- Opening Delimiter -
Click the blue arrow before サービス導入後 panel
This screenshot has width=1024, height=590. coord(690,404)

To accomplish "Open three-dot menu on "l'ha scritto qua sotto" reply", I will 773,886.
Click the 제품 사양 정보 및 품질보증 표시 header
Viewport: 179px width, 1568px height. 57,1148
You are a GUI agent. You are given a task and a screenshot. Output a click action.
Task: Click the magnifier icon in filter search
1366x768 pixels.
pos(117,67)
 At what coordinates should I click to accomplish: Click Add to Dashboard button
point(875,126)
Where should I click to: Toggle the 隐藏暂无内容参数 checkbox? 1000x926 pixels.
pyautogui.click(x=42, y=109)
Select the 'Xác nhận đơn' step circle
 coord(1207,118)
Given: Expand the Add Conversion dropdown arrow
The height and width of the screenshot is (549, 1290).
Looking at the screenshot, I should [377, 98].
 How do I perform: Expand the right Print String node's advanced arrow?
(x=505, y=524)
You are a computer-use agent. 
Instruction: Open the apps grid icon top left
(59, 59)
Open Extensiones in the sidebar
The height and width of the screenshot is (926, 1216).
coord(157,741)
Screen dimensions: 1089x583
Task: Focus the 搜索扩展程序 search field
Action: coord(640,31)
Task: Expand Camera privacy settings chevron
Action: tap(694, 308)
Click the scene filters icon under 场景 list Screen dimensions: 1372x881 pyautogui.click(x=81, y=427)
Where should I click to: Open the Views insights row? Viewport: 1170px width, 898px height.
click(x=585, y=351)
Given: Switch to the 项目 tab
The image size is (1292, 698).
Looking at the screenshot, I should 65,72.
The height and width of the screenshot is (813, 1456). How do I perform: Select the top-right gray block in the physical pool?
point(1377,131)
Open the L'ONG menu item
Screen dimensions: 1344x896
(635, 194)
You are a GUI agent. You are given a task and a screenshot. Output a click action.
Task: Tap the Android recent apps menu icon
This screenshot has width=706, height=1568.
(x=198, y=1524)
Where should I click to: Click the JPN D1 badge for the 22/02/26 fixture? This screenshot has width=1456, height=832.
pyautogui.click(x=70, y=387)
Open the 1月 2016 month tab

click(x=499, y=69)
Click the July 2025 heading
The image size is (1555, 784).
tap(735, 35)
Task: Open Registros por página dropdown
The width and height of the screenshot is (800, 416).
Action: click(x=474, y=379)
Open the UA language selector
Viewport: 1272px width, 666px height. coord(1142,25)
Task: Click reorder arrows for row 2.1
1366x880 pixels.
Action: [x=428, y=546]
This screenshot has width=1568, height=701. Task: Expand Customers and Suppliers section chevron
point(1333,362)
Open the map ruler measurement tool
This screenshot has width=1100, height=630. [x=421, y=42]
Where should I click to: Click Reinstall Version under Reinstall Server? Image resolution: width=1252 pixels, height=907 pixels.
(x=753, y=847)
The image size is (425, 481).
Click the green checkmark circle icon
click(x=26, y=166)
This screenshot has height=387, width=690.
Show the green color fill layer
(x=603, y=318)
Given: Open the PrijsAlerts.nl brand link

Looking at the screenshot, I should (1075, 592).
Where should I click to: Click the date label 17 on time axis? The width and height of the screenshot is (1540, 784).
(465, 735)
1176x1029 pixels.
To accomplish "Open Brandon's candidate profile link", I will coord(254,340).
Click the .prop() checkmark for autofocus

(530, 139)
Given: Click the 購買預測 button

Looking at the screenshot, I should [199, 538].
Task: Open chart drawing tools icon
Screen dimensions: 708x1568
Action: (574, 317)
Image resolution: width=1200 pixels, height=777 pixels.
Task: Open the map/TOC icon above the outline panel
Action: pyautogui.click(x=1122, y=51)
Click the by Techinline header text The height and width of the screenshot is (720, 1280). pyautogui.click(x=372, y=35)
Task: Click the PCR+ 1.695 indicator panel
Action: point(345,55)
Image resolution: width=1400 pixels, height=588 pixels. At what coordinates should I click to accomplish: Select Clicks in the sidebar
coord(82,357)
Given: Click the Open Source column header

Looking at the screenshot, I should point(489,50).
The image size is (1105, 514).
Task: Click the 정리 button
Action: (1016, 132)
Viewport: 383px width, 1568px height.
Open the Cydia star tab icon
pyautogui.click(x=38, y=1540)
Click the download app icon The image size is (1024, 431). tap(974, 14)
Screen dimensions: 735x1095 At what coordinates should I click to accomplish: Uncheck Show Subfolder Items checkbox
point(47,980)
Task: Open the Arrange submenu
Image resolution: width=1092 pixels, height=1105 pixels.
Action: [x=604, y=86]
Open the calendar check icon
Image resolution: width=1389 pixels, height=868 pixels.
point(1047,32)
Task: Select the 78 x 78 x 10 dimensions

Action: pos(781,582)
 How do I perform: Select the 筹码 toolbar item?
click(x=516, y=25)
- Closing Delimiter -
** YOUR GOAL **
Using the listing above, write every line out again exactly.

** SOLUTION **
Click the blue arrow before サービス導入後 panel
This screenshot has width=1024, height=590. coord(690,404)

To accomplish "Open three-dot menu on "l'ha scritto qua sotto" reply", I will 773,886.
Click the 제품 사양 정보 및 품질보증 표시 header
Viewport: 179px width, 1568px height. 57,1148
You are a GUI agent. You are given a task and a screenshot. Output a click action.
Task: Click the magnifier icon in filter search
1366x768 pixels.
pos(117,67)
 At what coordinates should I click to accomplish: Click Add to Dashboard button
point(875,126)
Where should I click to: Toggle the 隐藏暂无内容参数 checkbox? 1000x926 pixels.
pyautogui.click(x=42, y=109)
Select the 'Xác nhận đơn' step circle
 coord(1207,118)
Given: Expand the Add Conversion dropdown arrow
The height and width of the screenshot is (549, 1290).
Looking at the screenshot, I should [377, 98].
 How do I perform: Expand the right Print String node's advanced arrow?
(x=505, y=524)
You are a computer-use agent. 
Instruction: Open the apps grid icon top left
(59, 59)
Open Extensiones in the sidebar
The height and width of the screenshot is (926, 1216).
coord(157,741)
Screen dimensions: 1089x583
Task: Focus the 搜索扩展程序 search field
Action: coord(640,31)
Task: Expand Camera privacy settings chevron
Action: tap(694, 308)
Click the scene filters icon under 场景 list Screen dimensions: 1372x881 pyautogui.click(x=81, y=427)
Where should I click to: Open the Views insights row? Viewport: 1170px width, 898px height.
click(x=585, y=351)
Given: Switch to the 项目 tab
The image size is (1292, 698).
Looking at the screenshot, I should 65,72.
The height and width of the screenshot is (813, 1456). How do I perform: Select the top-right gray block in the physical pool?
point(1377,131)
Open the L'ONG menu item
Screen dimensions: 1344x896
(635, 194)
You are a GUI agent. You are given a task and a screenshot. Output a click action.
Task: Tap the Android recent apps menu icon
This screenshot has width=706, height=1568.
(x=198, y=1524)
Where should I click to: Click the JPN D1 badge for the 22/02/26 fixture? This screenshot has width=1456, height=832.
pyautogui.click(x=70, y=387)
Open the 1月 2016 month tab

click(x=499, y=69)
Click the July 2025 heading
The image size is (1555, 784).
tap(735, 35)
Task: Open Registros por página dropdown
The width and height of the screenshot is (800, 416).
Action: click(x=474, y=379)
Open the UA language selector
Viewport: 1272px width, 666px height. coord(1142,25)
Task: Click reorder arrows for row 2.1
1366x880 pixels.
Action: [x=428, y=546]
This screenshot has width=1568, height=701. Task: Expand Customers and Suppliers section chevron
point(1333,362)
Open the map ruler measurement tool
This screenshot has width=1100, height=630. [x=421, y=42]
Where should I click to: Click Reinstall Version under Reinstall Server? Image resolution: width=1252 pixels, height=907 pixels.
(x=753, y=847)
The image size is (425, 481).
Click the green checkmark circle icon
click(x=26, y=166)
This screenshot has height=387, width=690.
Show the green color fill layer
(x=603, y=318)
Given: Open the PrijsAlerts.nl brand link

Looking at the screenshot, I should (1075, 592).
Where should I click to: Click the date label 17 on time axis? The width and height of the screenshot is (1540, 784).
(465, 735)
1176x1029 pixels.
To accomplish "Open Brandon's candidate profile link", I will coord(254,340).
Click the .prop() checkmark for autofocus

(530, 139)
Given: Click the 購買預測 button

Looking at the screenshot, I should [199, 538].
Task: Open chart drawing tools icon
Screen dimensions: 708x1568
Action: (574, 317)
Image resolution: width=1200 pixels, height=777 pixels.
Task: Open the map/TOC icon above the outline panel
Action: pyautogui.click(x=1122, y=51)
Click the by Techinline header text The height and width of the screenshot is (720, 1280). pyautogui.click(x=372, y=35)
Task: Click the PCR+ 1.695 indicator panel
Action: point(345,55)
Image resolution: width=1400 pixels, height=588 pixels. At what coordinates should I click to accomplish: Select Clicks in the sidebar
coord(82,357)
Given: Click the Open Source column header

Looking at the screenshot, I should point(489,50).
The image size is (1105, 514).
Task: Click the 정리 button
Action: (1016, 132)
Viewport: 383px width, 1568px height.
Open the Cydia star tab icon
pyautogui.click(x=38, y=1540)
Click the download app icon The image size is (1024, 431). tap(974, 14)
Screen dimensions: 735x1095 At what coordinates should I click to accomplish: Uncheck Show Subfolder Items checkbox
point(47,980)
Task: Open the Arrange submenu
Image resolution: width=1092 pixels, height=1105 pixels.
Action: [x=604, y=86]
Open the calendar check icon
Image resolution: width=1389 pixels, height=868 pixels.
point(1047,32)
Task: Select the 78 x 78 x 10 dimensions

Action: pos(781,582)
 How do I perform: Select the 筹码 toolbar item?
click(x=516, y=25)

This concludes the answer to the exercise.